> _Source information_:
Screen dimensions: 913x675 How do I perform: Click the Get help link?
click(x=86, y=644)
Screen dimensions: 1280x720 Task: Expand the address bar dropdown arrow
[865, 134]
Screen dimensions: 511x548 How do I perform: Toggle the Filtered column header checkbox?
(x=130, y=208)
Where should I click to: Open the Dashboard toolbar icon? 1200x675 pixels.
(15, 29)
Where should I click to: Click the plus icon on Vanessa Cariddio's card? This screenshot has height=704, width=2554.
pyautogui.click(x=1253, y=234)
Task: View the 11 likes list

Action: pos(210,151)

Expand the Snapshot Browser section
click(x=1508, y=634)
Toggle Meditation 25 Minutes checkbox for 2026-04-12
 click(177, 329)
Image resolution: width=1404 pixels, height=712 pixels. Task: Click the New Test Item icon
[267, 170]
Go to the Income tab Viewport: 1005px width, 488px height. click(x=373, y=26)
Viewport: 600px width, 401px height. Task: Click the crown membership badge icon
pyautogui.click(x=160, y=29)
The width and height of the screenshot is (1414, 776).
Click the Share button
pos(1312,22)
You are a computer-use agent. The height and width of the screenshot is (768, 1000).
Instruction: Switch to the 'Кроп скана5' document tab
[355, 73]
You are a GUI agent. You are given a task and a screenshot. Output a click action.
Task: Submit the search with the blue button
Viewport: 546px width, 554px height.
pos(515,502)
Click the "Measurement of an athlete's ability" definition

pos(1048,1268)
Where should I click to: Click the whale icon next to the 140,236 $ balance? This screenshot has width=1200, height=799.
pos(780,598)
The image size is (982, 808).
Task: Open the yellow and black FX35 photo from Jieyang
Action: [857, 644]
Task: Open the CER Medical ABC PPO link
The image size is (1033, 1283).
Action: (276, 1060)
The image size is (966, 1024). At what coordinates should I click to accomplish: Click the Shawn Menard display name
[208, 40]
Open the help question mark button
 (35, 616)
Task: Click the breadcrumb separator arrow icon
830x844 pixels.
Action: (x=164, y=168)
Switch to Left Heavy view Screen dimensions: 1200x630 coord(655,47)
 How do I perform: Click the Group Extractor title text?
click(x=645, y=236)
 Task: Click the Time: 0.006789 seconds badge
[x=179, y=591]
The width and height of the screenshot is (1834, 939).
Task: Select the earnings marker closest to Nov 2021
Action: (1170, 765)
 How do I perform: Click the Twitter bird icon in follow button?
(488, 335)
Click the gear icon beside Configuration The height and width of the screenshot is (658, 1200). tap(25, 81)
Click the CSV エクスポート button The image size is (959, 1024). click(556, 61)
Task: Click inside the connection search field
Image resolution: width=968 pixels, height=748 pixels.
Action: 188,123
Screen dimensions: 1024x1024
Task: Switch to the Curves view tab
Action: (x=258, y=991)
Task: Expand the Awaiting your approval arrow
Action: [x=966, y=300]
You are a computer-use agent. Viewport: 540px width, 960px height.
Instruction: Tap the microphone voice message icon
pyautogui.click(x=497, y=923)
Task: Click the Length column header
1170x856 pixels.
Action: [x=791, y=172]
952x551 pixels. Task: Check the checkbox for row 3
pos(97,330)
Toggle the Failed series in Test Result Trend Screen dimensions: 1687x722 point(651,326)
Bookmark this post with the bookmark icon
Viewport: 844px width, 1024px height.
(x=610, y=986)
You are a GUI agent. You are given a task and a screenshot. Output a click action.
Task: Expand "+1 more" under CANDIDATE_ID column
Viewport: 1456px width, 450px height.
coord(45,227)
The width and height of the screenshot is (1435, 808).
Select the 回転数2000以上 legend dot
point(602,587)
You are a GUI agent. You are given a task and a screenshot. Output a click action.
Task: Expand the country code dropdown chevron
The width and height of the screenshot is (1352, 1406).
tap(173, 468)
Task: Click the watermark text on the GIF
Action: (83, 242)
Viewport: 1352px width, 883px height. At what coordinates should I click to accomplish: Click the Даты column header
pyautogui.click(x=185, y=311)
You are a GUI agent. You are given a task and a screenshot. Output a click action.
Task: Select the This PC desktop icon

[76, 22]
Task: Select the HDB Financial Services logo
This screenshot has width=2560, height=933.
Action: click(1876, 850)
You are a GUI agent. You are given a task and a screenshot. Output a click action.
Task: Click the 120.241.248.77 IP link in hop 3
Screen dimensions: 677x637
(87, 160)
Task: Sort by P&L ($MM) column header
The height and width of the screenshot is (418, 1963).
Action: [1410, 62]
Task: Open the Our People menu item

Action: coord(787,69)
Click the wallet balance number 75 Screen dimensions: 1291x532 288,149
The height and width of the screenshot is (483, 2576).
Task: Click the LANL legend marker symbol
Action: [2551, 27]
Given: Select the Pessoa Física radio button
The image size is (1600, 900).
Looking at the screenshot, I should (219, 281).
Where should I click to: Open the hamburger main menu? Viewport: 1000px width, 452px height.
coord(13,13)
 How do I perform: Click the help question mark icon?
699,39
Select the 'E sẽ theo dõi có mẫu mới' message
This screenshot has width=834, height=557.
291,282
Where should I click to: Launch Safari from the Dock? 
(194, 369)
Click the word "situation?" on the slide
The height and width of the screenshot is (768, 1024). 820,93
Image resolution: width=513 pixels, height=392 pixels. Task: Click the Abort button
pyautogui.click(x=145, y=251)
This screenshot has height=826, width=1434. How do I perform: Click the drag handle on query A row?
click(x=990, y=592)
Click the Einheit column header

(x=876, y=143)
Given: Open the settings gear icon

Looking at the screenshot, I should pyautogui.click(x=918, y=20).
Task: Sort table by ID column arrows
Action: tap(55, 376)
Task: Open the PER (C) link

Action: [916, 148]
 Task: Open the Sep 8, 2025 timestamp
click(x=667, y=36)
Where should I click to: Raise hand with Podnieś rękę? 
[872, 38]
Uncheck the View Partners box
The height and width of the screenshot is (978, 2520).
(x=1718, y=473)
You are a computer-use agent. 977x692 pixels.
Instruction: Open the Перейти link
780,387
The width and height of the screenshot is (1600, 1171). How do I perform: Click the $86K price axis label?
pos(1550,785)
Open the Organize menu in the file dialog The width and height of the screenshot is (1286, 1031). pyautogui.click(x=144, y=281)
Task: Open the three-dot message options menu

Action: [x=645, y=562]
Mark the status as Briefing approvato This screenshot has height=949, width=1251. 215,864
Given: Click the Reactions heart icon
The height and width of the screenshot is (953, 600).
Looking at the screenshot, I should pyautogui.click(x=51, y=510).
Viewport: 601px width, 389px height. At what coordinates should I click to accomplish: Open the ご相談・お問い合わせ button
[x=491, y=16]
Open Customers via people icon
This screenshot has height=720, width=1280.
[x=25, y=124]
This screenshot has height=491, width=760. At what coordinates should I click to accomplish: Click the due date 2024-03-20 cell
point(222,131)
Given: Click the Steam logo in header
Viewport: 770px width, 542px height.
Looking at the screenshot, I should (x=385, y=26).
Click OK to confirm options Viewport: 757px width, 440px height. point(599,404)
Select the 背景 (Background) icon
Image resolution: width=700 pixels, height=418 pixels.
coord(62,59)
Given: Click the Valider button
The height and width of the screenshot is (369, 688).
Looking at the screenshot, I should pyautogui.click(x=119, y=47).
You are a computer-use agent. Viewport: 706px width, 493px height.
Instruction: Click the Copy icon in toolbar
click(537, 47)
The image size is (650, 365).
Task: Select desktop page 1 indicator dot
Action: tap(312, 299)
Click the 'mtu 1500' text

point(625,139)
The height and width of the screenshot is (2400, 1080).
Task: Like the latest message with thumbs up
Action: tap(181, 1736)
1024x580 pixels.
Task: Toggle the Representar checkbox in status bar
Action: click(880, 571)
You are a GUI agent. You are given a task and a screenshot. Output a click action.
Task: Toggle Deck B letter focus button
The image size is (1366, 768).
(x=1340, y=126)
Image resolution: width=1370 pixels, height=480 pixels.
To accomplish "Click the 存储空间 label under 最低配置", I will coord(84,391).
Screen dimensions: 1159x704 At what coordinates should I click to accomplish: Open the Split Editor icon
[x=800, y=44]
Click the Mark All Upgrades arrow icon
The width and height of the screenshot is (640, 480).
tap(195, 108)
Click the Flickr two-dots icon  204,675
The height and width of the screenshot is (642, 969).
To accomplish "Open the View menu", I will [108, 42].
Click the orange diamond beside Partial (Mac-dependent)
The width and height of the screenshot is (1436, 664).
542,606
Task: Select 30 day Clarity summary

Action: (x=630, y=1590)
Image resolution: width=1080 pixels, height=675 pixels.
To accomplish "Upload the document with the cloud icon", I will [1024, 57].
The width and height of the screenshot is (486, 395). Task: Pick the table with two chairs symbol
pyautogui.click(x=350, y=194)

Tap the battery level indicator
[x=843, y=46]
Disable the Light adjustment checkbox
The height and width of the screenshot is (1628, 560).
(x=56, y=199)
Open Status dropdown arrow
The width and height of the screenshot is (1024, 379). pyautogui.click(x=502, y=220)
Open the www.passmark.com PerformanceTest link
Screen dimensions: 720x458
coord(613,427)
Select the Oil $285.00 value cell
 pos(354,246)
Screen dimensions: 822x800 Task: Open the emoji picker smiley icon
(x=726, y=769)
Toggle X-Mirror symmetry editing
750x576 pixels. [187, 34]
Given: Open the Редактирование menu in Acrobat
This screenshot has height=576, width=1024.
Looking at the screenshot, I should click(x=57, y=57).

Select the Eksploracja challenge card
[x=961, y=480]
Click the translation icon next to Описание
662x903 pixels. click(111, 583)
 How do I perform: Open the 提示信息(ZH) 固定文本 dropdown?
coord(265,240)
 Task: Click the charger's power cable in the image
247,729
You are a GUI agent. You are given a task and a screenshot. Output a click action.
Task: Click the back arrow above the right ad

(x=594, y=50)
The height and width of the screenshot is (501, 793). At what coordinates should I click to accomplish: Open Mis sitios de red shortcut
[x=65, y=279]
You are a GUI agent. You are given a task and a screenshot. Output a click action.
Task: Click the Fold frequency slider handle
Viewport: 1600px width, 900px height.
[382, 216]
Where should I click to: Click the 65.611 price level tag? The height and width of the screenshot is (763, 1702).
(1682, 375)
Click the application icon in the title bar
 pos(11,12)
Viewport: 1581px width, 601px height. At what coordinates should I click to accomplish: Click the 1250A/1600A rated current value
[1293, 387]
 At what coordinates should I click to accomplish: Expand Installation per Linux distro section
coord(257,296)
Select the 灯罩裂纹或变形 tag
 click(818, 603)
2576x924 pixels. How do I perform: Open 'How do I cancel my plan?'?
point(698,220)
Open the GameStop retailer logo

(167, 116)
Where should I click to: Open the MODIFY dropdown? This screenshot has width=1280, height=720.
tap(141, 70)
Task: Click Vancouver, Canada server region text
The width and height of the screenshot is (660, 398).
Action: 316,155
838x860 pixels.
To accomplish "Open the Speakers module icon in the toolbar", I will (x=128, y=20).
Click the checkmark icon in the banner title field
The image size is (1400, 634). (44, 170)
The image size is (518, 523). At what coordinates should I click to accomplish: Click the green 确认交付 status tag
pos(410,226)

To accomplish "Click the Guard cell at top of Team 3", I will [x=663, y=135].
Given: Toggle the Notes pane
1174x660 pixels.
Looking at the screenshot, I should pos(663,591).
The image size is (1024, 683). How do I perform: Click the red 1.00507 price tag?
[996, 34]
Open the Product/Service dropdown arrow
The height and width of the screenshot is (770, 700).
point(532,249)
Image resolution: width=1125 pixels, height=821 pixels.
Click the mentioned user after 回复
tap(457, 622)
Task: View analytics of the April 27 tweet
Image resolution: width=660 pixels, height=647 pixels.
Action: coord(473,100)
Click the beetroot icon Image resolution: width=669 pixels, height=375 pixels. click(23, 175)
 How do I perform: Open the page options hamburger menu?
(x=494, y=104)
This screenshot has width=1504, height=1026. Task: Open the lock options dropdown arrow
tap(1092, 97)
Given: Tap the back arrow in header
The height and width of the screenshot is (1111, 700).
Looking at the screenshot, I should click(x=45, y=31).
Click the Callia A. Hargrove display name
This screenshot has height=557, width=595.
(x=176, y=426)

> _Exercise directions_:
Report each line in the data above that holds the word "under" by copying it.

> _Solution to the problem_:
Task: Expand "+1 more" under CANDIDATE_ID column
To accomplish "Click the 存储空间 label under 最低配置", I will coord(84,391).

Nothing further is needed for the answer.